The audio ability on the Super was acceptable, but not fantastic. The sound felt tinny at louder volumes and the audio lacks any nuace. Thankfully the bottom-facing speaker is not muffled when the phone is resting on a table, but it still managed to become muted by my hand when held in normal usage. The headphone jack, on the other hand, sounded good, and while it may not be the best DAC currently available on smartphones, it will service most music lovers well.

Another detrimental issue with the UMI Super is the camera. Boasting a Panasonic 13-megapixel sensor on the back, I was expecting reasonably fair shots. Sadly, I was sorely disappointed. Daylight shots came out dull and washed out, with colours looking greyer than even some of the worst smartphone camera currently available. The low-light and night shots are for all intensive purposes unusable, with images coming out looking grainy and dark. It is something UMI might fix with a future software update, but at the time of this review, they have still not addressed the problem and are giving little idea on when future updates will hit.

Luckily for many Android lovers out there, UMI has added the bare minimum to the OS, leaving an almost pure Android experience. The Super comes loaded with Android 6.0 Marshmallow, and running though the OS is a smooth and pleasant experience. It’s nice to see a Chinese OEM not installing their custom OS and opting for a more Nexus-like feel.
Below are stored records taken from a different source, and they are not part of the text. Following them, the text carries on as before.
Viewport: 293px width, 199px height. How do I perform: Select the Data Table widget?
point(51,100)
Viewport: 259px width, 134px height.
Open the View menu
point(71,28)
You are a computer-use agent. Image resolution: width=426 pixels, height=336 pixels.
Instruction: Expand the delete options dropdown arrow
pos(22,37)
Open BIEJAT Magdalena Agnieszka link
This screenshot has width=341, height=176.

That said, I am a bit worried about the updates to the handset. UMI has been slow to address the issues with the phone even after several weeks, and with Android N just around the corner, I fear it may be an update the Super never receives.
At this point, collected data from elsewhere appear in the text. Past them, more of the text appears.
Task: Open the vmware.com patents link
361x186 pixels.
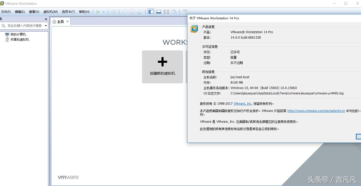Action: [316, 111]
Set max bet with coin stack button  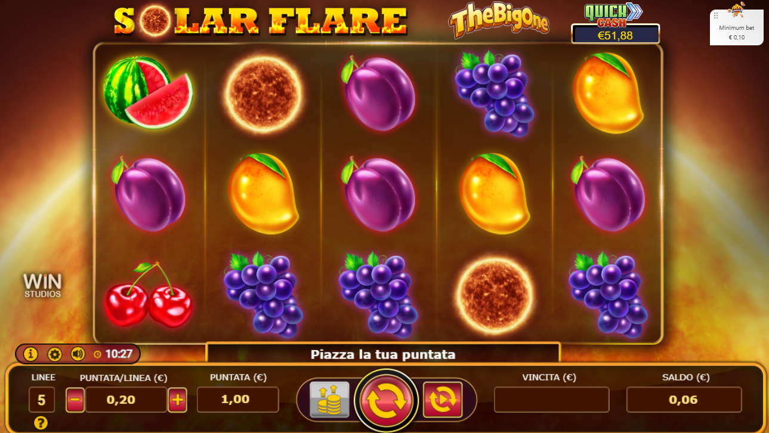pyautogui.click(x=330, y=400)
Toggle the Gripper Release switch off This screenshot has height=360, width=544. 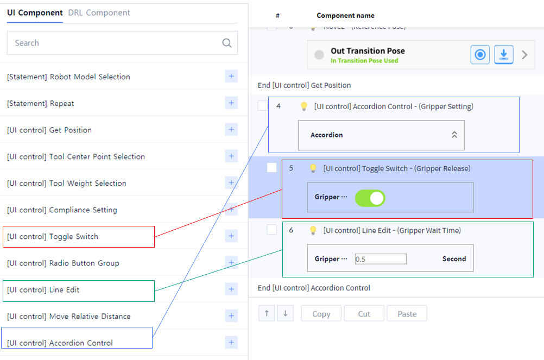[x=370, y=198]
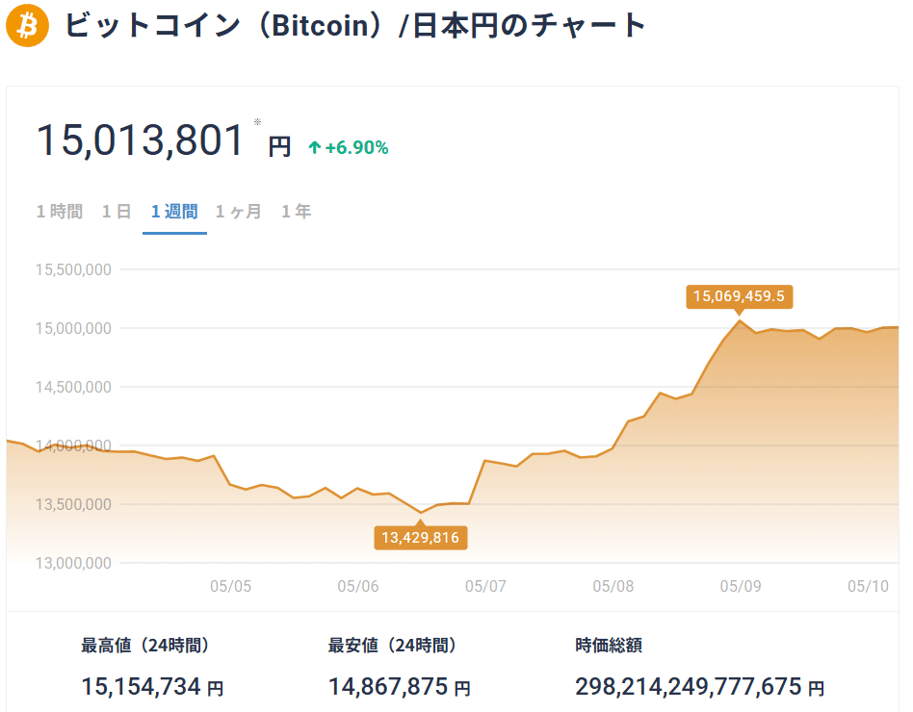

There are a few odd design choices that UMI made with the Super that are more baffling than the hardware or software issues. Firstly, there is no NFC in the device, and while I have never used NFC for much, it is a nice addition to have, especially with more mobile payment systems coming online. The second issue is the navigation buttons; while it does have hardware navigation buttons (with the notification light acting as the home button, and the left and right spaces beside it acting as back and menu) these need to be activated in the setting. Out of the box, it has onscreen buttons that will take away valuable screen real estate for no apparent reason. Lastly, the customizable button, despite marketing, is only a shortcut button. If you wanted to program it to be a shutter, you would be out of luck. It will open your camera, but the button’s use stops there.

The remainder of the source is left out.